Schultz Fire and Flood, 5 Years Later

NOTE: This field trip, originally scheduled for May 30, is postponed until late September or October. Recent spring storms have resulted in runoff, erosion, and fallen trees across the access road to visit the Inner Basin Pipeline and repairs cannot be made in time for our trip.  The updated trip date and time will be announced in the AHS newsletter.  We look forward to seeing everyone then.

Join the AHS Flagstaff chapter, along with representatives from the Forest Service, Rocky Mountain Research Station, and the City of Flagstaff to visit restoration projects completed at the Schultz burn area 5 years since the fire.

When: Saturday, May 30 (weekend after Memorial Day), 9 am. We expect to return mid–late afternoon.

Where: Meet at the parking lot north of Flagstaff City Hall (211 West Aspen). We will consolidate into as few vehicles as possible and resume the trip up the mountain. For those with larger vehicles, please volunteer to help drive.

What to bring: Lunch, snacks, and comfortable walking/hiking shoes.  AHS will provide drinking water.

Questions? Contact Dana Heimes

The summer of 2010 brought wildfires and near record monsoon rains to the San Francisco Peaks near Flagstaff, Arizona.
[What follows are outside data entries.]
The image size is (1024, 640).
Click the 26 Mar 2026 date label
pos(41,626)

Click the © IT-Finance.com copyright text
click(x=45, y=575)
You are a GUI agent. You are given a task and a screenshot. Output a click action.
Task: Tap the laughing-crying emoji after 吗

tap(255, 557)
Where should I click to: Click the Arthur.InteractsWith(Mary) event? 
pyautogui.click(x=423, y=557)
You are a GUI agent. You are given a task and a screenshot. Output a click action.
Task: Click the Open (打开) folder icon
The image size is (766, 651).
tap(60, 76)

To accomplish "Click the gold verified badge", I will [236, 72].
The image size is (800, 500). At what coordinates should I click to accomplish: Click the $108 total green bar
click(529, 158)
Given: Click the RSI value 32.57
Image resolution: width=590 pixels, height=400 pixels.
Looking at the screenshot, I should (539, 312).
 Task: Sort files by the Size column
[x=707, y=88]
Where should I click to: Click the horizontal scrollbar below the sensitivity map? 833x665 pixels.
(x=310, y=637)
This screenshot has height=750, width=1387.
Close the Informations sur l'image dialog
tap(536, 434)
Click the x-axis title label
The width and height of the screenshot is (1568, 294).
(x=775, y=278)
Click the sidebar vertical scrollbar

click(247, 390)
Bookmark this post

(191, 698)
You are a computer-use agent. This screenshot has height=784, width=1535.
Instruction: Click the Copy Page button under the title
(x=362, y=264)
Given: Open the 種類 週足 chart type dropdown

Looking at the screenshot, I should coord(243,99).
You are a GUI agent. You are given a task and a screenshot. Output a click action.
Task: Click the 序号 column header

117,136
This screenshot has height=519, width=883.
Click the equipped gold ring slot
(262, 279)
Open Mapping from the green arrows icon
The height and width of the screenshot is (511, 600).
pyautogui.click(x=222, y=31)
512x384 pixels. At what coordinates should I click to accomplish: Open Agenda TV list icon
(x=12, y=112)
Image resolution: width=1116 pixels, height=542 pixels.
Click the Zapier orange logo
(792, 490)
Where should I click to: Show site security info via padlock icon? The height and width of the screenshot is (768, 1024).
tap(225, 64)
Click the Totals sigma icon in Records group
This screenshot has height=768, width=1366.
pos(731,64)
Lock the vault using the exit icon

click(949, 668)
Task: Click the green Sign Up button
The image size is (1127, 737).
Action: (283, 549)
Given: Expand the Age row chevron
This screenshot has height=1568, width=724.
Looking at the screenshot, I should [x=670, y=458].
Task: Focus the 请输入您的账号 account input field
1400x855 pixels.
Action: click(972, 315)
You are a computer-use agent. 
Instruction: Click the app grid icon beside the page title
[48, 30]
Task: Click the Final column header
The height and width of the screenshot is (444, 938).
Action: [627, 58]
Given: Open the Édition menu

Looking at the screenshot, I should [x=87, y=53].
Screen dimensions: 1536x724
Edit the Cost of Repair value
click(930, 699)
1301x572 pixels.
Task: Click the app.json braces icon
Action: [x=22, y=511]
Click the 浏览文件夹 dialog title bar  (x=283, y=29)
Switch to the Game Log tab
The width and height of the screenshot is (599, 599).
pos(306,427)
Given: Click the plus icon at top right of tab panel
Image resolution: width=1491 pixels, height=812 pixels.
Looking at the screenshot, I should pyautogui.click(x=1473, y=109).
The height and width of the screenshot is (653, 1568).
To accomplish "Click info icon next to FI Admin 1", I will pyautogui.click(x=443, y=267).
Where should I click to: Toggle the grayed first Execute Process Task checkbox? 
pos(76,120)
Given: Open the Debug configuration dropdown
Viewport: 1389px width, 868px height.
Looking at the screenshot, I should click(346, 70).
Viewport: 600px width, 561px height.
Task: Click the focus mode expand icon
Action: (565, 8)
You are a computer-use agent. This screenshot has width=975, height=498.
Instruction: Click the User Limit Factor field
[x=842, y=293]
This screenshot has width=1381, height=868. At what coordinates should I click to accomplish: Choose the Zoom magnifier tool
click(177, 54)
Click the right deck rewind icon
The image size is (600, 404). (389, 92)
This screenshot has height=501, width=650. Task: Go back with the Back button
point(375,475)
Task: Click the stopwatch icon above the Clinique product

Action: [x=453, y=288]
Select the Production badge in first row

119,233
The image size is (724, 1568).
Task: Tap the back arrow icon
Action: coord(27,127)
The human-caused Schultz Fire on the Coconino National Forest northeast of Flagstaff was the largest wildfire in Arizona during 2010.  Ignited by an abandoned campfire on June 20th at Schultz Tank and Elden Trail, the Schultz Fire burned hot and fast. High winds quickly drove the blaze across the steep eastern slopes of the San Francisco Peaks.


After the fire was extinguished, heavy monsoon rains triggered flooding and large debris flows, and caused extensive damage to homes, property and infrastructure.


schultz_projectsSince that time, an extensive list of forest and infrastructure recovery efforts have been completed, including on-the-ground projects as well as countless hours of environmental surveys and analyses. The Inner Basin pipeline is back in service, and the forest is showing promising signs of natural regrowth and is responding positively to the implemented treatments.